### Exercises
**A)** In the tribunal's list of risk factors, why does the Tribunal find that the Applicant lacks insight into the severity of the alleged offense?
**B)** Update the records from the first line through the line containing "Viewport: 1000px width, 581px", replacing "Workspaces" with "Settings" and leaving everything else unchanged. Omit the pictures.

### Page extract
++++++
What are the risk factors

  1. The risk factors identified by the Tribunal are:-

    (a)That the Applicant has been charged (and noting was found not guilty on a defence of a mistake as to the Complainant’s age) with an offence involving sexual intercourse with a 13 year old girl when he was 32 years of age.

    (b)That the Applicant does not see as significant age difference as an impediment to an intimate personal relationship.

    (c)The Applicant has a predilection for relationships with females much younger than himself.

    (d)That the Applicant has availed himself of opportunistic sex when offered.

    (e)That there are no categories of Blue Card nor is it possible to restrict the grant of a Positive Notice to specified child related activities – a grant of a Positive Notice would be in place for a period of years and will allow the holder the ability to work with and have contact with children in situations which may not be contemplated now.

    (f)That there is a lack of insight on the Applicant’s part into the severity of the alleged offence in two respects, firstly, in his view that he was blameless in the circumstances of the offence as it was the Complainant who misled him about her age and initiated the sexual conduct; and secondly, in his fixation on the view that as he was found not guilty in a criminal Court, he had done nothing wrong.

What are the protective factors

  1. The Tribunal identifies the following protective factors to be weighed against the risk factors:-

    (a)The Applicant has a very supportive family who have spoken highly of the Applicant’s level of responsibility and the trust they place in him, including their absolute trust in placing their young children under his care without any other supervision.

    (b)The Applicant is in a stable marriage relationship.

    (c)The Applicant has a history of full employment, and contribution to the community.

    (d)The Applicant has a history of having worked with children during the two years he held a Blue Card.

    (e)The Applicant has worked with children without incident through his time with the volunteer Coast Guard and also with the Court Network.
++++++
### The input
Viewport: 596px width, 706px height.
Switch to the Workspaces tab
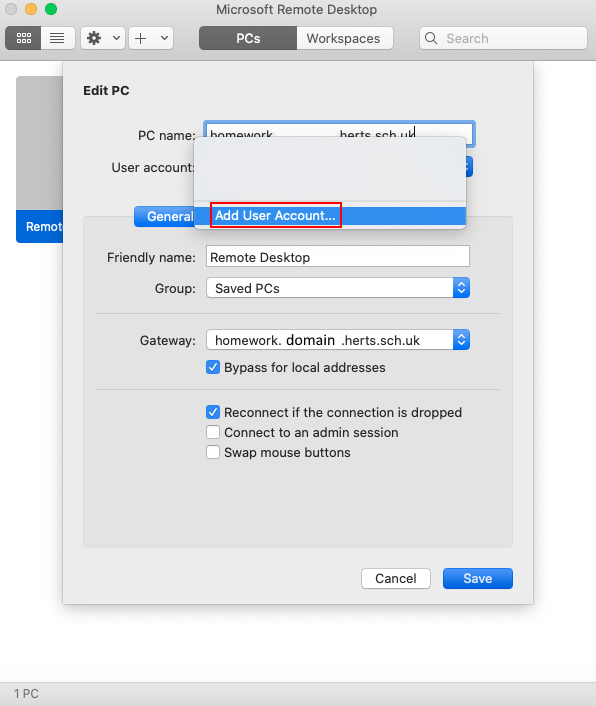[344, 38]
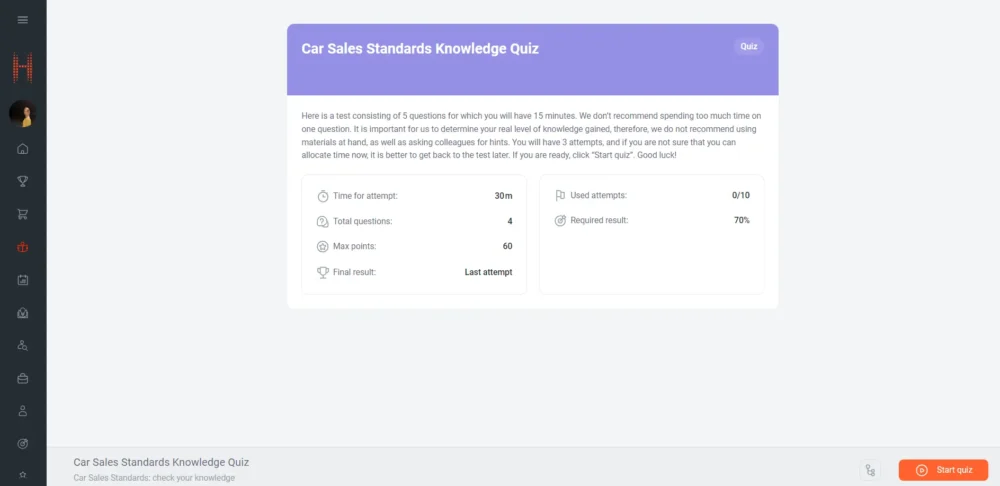Click the course structure icon beside Start quiz
The height and width of the screenshot is (486, 1000).
pos(870,470)
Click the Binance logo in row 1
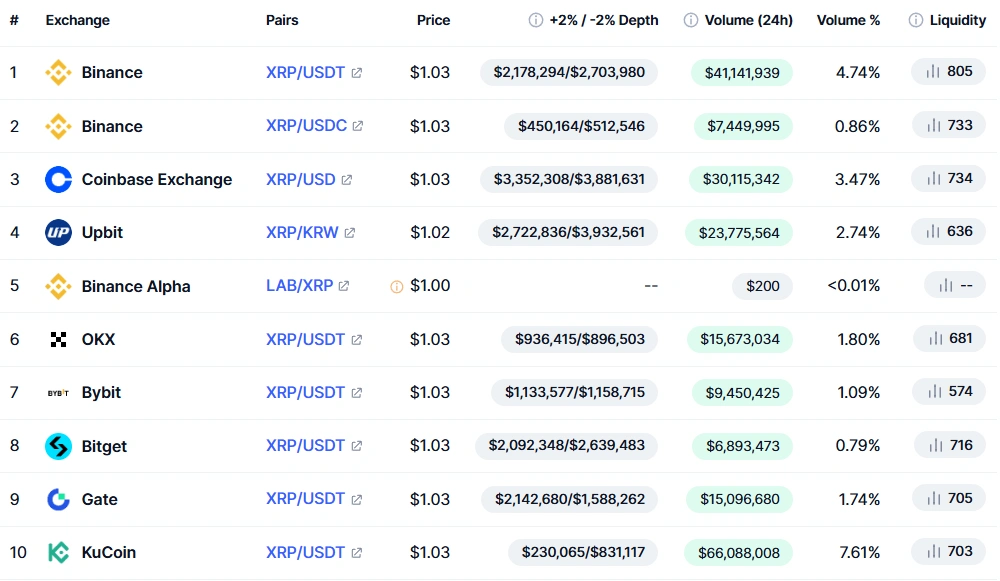Viewport: 1000px width, 581px height. tap(58, 73)
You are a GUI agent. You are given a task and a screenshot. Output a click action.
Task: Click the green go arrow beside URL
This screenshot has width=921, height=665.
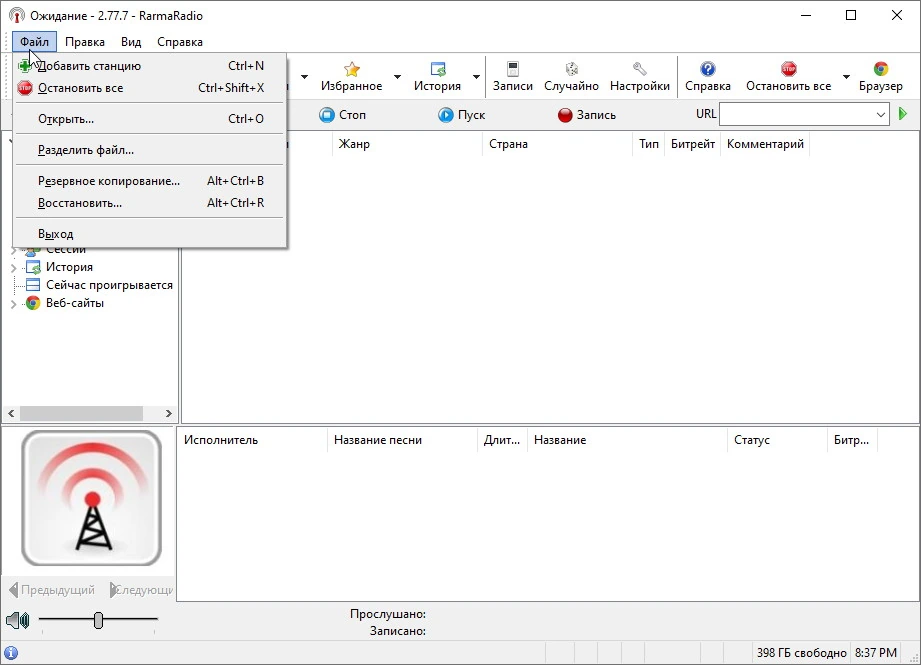tap(903, 114)
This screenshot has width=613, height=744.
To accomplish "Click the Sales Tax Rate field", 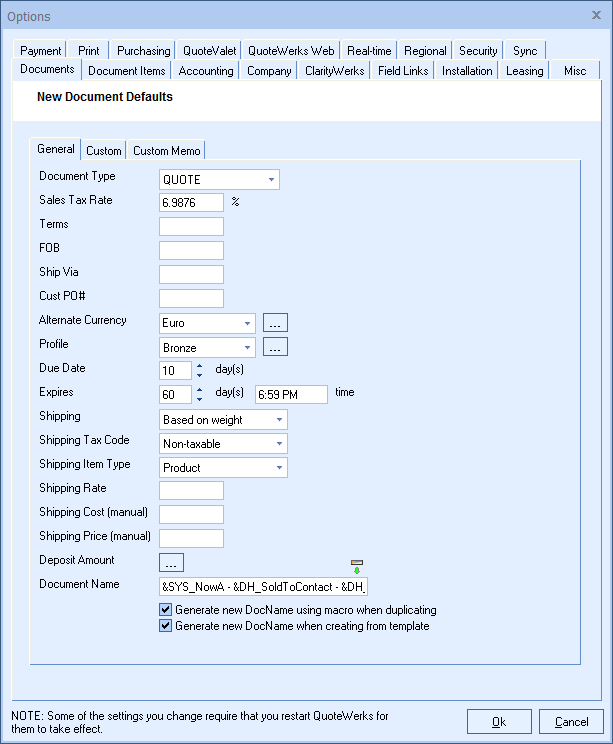I will click(191, 202).
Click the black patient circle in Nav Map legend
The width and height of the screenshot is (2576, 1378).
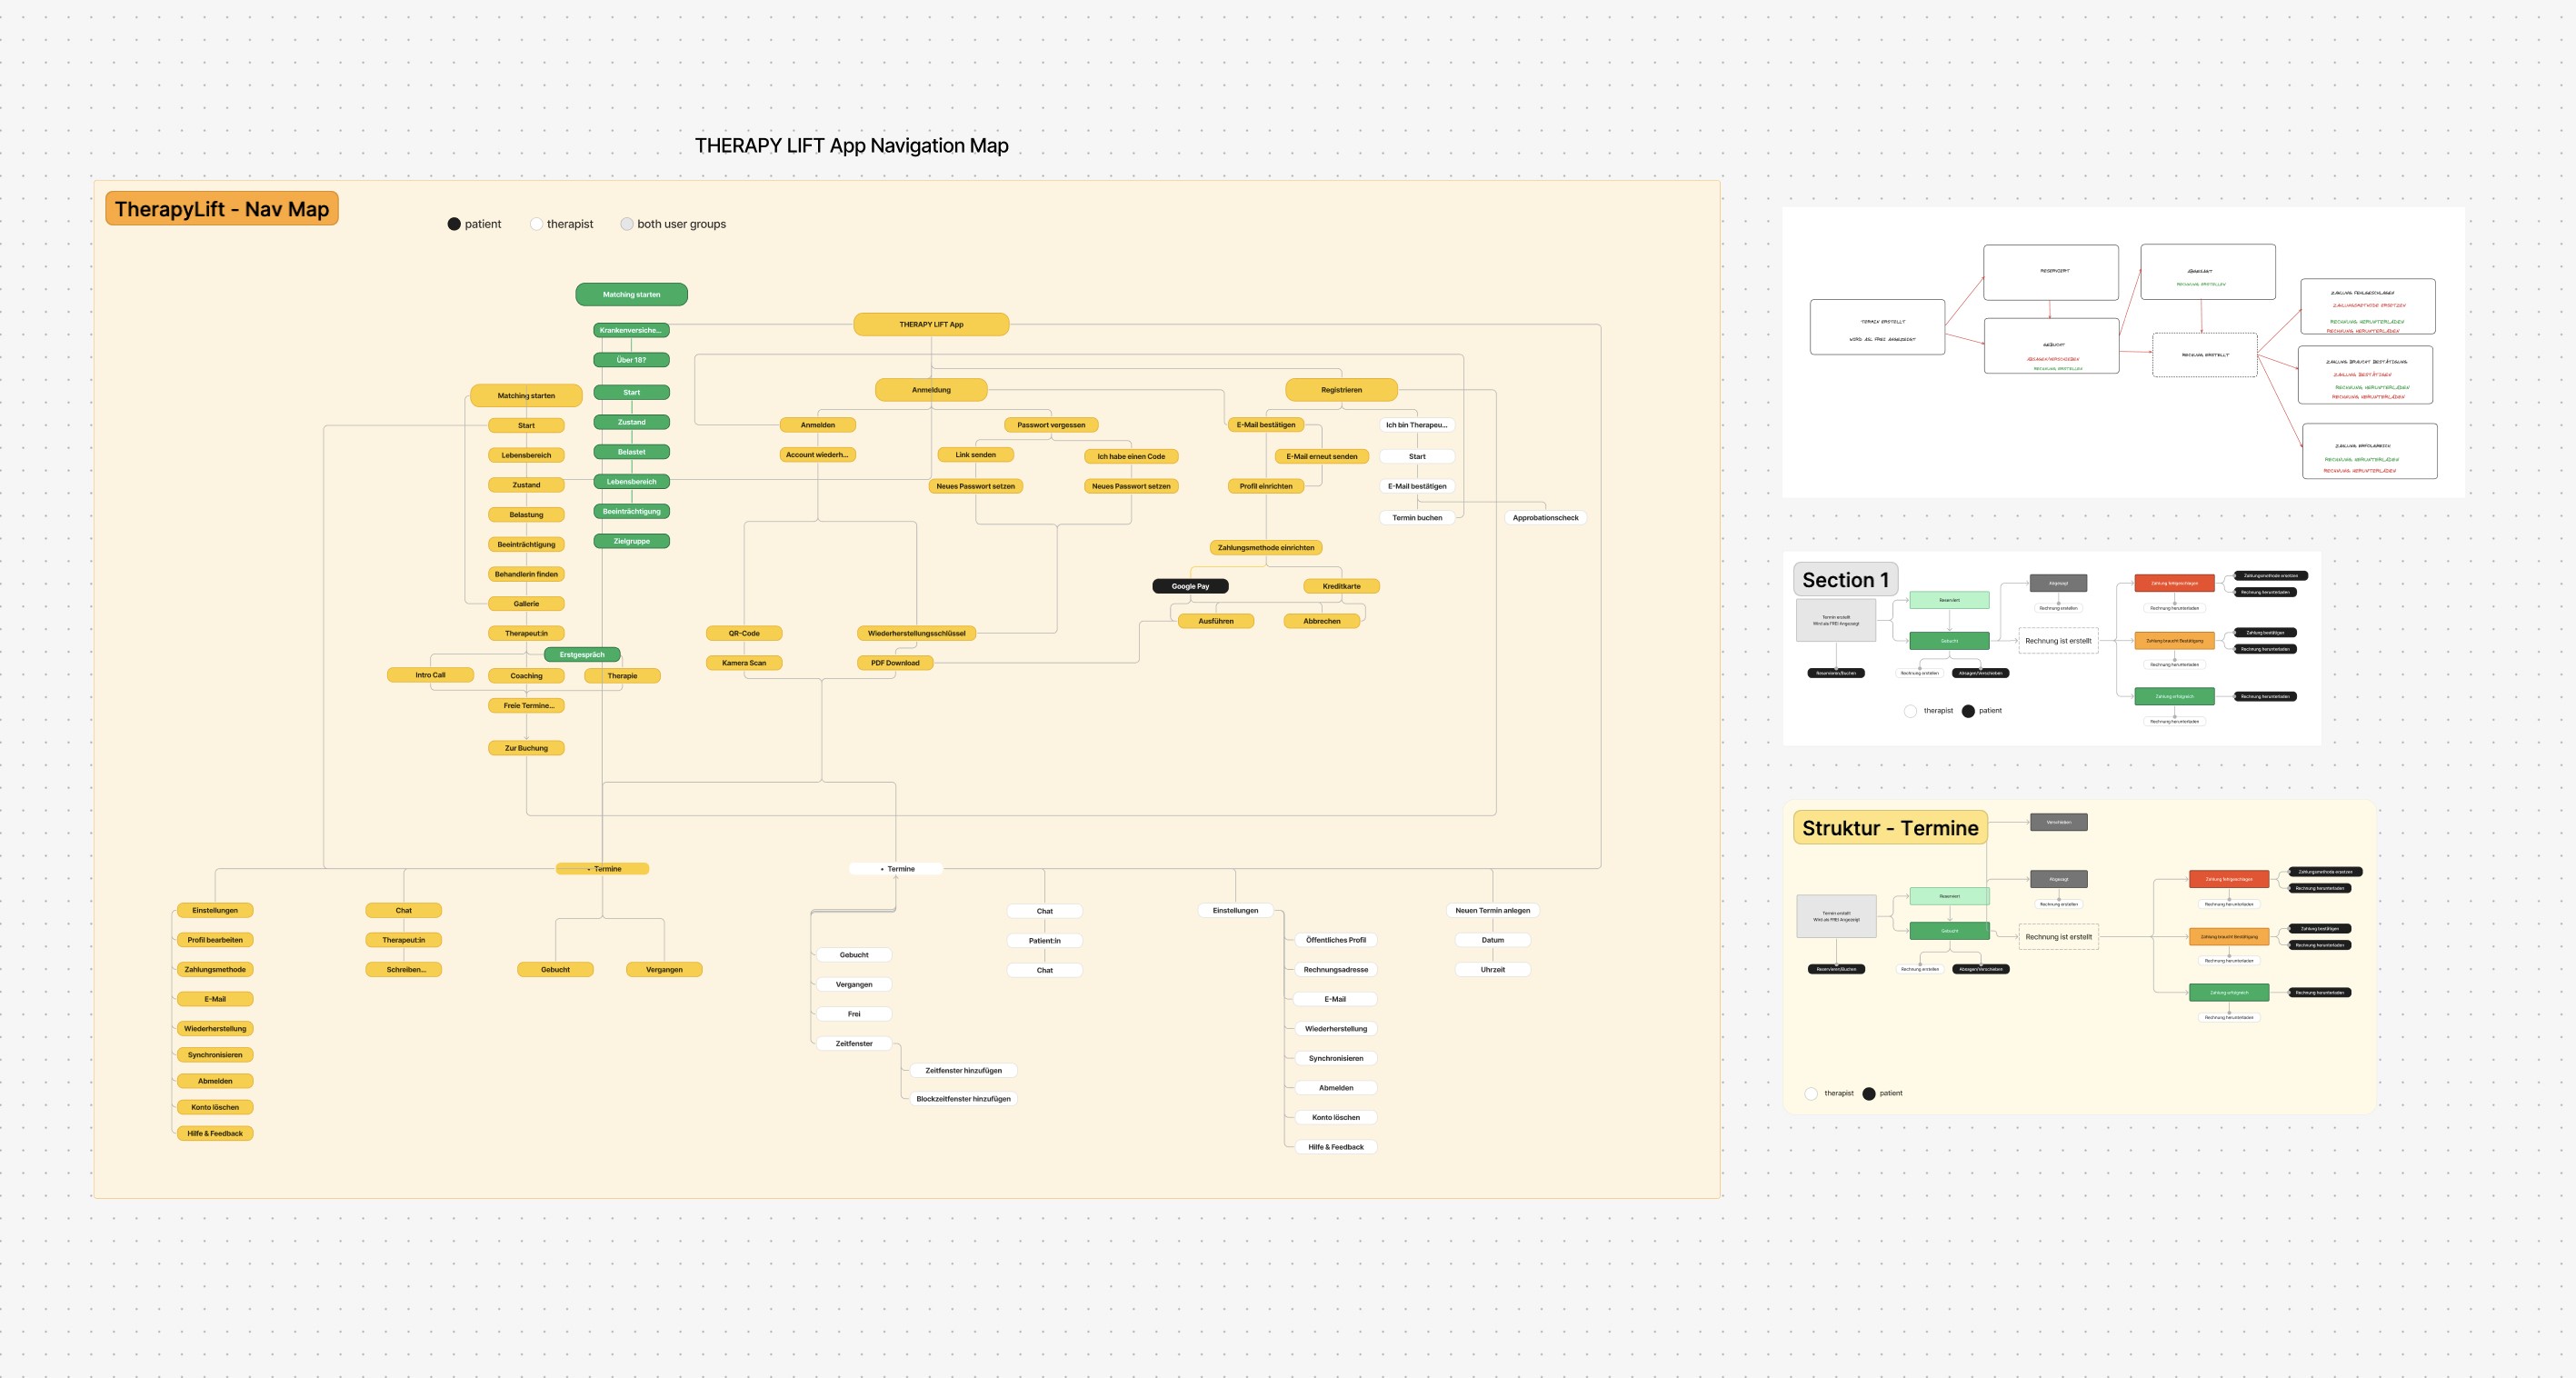[454, 224]
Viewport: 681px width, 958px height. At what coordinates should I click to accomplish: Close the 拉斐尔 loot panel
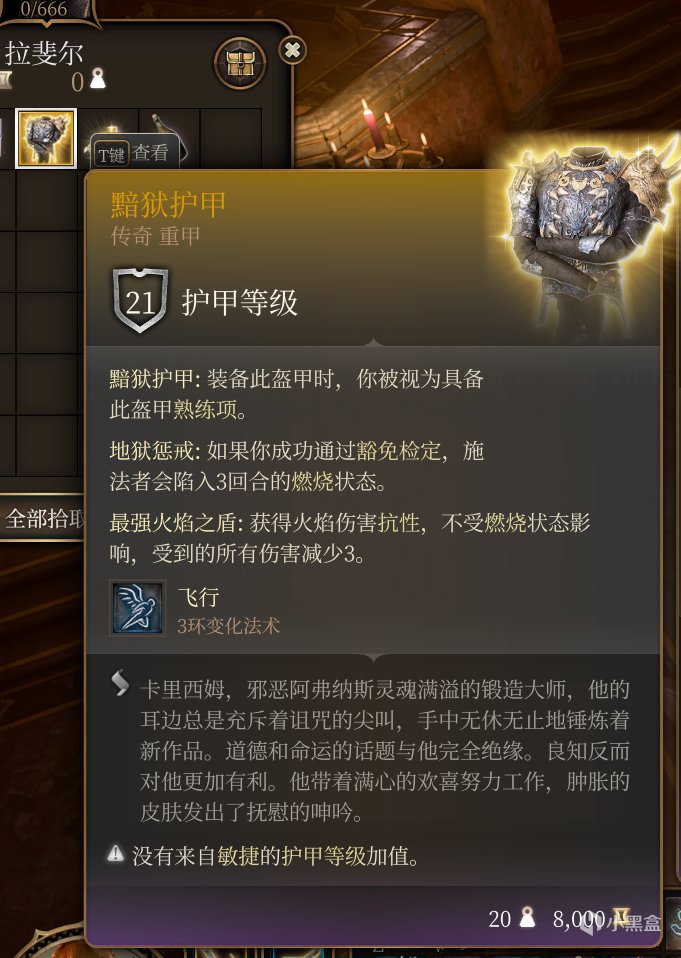293,49
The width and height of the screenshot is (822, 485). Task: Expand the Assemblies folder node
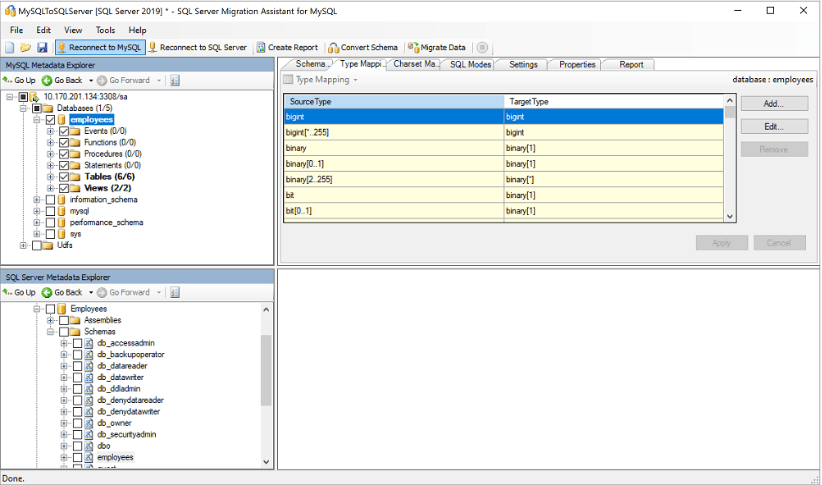51,320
++++++
### Solutions per task
**A)** The Tribunal gives two reasons. First, the Applicant considers himself blameless because the Complainant misled him about her age and initiated the sexual conduct. Second, he is fixated on the view that because a criminal court found him not guilty, he did nothing wrong.

**B)**
Viewport: 596px width, 706px height.
Switch to the Settings tab
[344, 38]
Click the course structure icon beside Start quiz
The height and width of the screenshot is (486, 1000).
pos(870,470)
Click the Binance logo in row 1
Viewport: 1000px width, 581px height. tap(58, 73)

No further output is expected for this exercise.